PROMPT
Please return each record exactly, leaving nothing out.

DATA RECORDS

■ ■ ■ ■

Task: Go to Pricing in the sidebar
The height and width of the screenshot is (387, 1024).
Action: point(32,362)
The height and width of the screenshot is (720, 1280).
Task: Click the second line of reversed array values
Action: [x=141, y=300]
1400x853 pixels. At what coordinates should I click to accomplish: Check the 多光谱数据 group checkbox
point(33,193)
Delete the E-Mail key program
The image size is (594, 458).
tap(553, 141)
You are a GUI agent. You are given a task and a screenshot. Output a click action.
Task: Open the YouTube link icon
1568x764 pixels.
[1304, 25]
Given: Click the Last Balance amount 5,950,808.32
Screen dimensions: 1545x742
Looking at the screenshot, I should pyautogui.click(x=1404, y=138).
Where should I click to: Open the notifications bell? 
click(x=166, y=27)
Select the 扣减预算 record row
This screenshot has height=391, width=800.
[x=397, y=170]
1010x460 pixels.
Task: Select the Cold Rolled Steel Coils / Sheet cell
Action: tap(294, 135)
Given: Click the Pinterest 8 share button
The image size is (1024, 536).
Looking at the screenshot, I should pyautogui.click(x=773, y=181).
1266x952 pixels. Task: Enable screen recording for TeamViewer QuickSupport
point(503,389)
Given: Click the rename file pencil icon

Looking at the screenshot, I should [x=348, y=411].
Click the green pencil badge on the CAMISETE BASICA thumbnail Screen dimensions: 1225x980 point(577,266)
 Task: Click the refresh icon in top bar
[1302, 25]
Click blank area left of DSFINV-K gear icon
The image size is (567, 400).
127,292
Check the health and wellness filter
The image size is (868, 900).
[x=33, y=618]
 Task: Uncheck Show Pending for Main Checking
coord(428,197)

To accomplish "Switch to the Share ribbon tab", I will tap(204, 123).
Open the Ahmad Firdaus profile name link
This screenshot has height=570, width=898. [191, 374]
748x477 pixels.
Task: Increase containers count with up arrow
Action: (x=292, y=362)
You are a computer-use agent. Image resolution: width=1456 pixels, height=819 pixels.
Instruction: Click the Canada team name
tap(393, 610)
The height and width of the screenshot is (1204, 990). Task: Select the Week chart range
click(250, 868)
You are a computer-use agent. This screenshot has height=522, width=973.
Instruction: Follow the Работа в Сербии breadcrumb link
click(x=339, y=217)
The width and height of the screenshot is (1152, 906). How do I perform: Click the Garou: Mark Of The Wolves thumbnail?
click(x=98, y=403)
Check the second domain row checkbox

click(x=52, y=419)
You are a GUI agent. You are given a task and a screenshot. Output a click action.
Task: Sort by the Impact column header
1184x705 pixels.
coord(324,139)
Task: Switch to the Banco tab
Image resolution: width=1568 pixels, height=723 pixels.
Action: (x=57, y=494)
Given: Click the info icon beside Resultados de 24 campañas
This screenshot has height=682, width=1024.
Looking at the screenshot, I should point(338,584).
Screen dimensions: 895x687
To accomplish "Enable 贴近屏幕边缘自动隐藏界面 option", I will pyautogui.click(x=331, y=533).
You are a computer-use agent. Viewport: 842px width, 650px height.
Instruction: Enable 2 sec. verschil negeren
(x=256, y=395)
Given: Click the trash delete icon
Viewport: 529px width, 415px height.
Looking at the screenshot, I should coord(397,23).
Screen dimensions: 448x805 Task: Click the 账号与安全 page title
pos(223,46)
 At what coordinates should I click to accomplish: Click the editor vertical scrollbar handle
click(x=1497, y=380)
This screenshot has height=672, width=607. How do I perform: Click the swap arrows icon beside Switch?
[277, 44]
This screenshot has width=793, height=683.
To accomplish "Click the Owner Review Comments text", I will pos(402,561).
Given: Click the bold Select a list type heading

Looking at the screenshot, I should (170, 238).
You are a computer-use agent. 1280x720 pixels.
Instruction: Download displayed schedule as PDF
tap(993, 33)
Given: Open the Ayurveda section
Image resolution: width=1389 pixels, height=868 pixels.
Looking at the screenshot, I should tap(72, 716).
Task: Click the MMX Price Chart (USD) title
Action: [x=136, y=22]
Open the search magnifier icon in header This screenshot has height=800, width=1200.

■ ■ ■ ■

ANSWER TO THE PROBLEM
Task: Go to Pricing in the sidebar
The height and width of the screenshot is (387, 1024).
Action: point(32,362)
The height and width of the screenshot is (720, 1280).
Task: Click the second line of reversed array values
Action: [x=141, y=300]
1400x853 pixels. At what coordinates should I click to accomplish: Check the 多光谱数据 group checkbox
point(33,193)
Delete the E-Mail key program
The image size is (594, 458).
tap(553, 141)
You are a GUI agent. You are given a task and a screenshot. Output a click action.
Task: Open the YouTube link icon
1568x764 pixels.
[1304, 25]
Given: Click the Last Balance amount 5,950,808.32
Screen dimensions: 1545x742
Looking at the screenshot, I should pyautogui.click(x=1404, y=138).
Where should I click to: Open the notifications bell? 
click(x=166, y=27)
Select the 扣减预算 record row
This screenshot has height=391, width=800.
[x=397, y=170]
1010x460 pixels.
Task: Select the Cold Rolled Steel Coils / Sheet cell
Action: tap(294, 135)
Given: Click the Pinterest 8 share button
The image size is (1024, 536).
Looking at the screenshot, I should pyautogui.click(x=773, y=181).
1266x952 pixels. Task: Enable screen recording for TeamViewer QuickSupport
point(503,389)
Given: Click the rename file pencil icon

Looking at the screenshot, I should [x=348, y=411].
Click the green pencil badge on the CAMISETE BASICA thumbnail Screen dimensions: 1225x980 point(577,266)
 Task: Click the refresh icon in top bar
[1302, 25]
Click blank area left of DSFINV-K gear icon
The image size is (567, 400).
127,292
Check the health and wellness filter
The image size is (868, 900).
[x=33, y=618]
 Task: Uncheck Show Pending for Main Checking
coord(428,197)

To accomplish "Switch to the Share ribbon tab", I will tap(204, 123).
Open the Ahmad Firdaus profile name link
This screenshot has height=570, width=898. [191, 374]
748x477 pixels.
Task: Increase containers count with up arrow
Action: (x=292, y=362)
You are a computer-use agent. Image resolution: width=1456 pixels, height=819 pixels.
Instruction: Click the Canada team name
tap(393, 610)
The height and width of the screenshot is (1204, 990). Task: Select the Week chart range
click(250, 868)
You are a computer-use agent. This screenshot has height=522, width=973.
Instruction: Follow the Работа в Сербии breadcrumb link
click(x=339, y=217)
The width and height of the screenshot is (1152, 906). How do I perform: Click the Garou: Mark Of The Wolves thumbnail?
click(x=98, y=403)
Check the second domain row checkbox

click(x=52, y=419)
You are a GUI agent. You are given a task and a screenshot. Output a click action.
Task: Sort by the Impact column header
1184x705 pixels.
coord(324,139)
Task: Switch to the Banco tab
Image resolution: width=1568 pixels, height=723 pixels.
Action: (x=57, y=494)
Given: Click the info icon beside Resultados de 24 campañas
This screenshot has height=682, width=1024.
Looking at the screenshot, I should point(338,584).
Screen dimensions: 895x687
To accomplish "Enable 贴近屏幕边缘自动隐藏界面 option", I will pyautogui.click(x=331, y=533).
You are a computer-use agent. Viewport: 842px width, 650px height.
Instruction: Enable 2 sec. verschil negeren
(x=256, y=395)
Given: Click the trash delete icon
Viewport: 529px width, 415px height.
Looking at the screenshot, I should coord(397,23).
Screen dimensions: 448x805 Task: Click the 账号与安全 page title
pos(223,46)
 At what coordinates should I click to accomplish: Click the editor vertical scrollbar handle
click(x=1497, y=380)
This screenshot has height=672, width=607. How do I perform: Click the swap arrows icon beside Switch?
[277, 44]
This screenshot has width=793, height=683.
To accomplish "Click the Owner Review Comments text", I will pos(402,561).
Given: Click the bold Select a list type heading

Looking at the screenshot, I should (170, 238).
You are a computer-use agent. 1280x720 pixels.
Instruction: Download displayed schedule as PDF
tap(993, 33)
Given: Open the Ayurveda section
Image resolution: width=1389 pixels, height=868 pixels.
Looking at the screenshot, I should tap(72, 716).
Task: Click the MMX Price Chart (USD) title
Action: [x=136, y=22]
Open the search magnifier icon in header This screenshot has height=800, width=1200.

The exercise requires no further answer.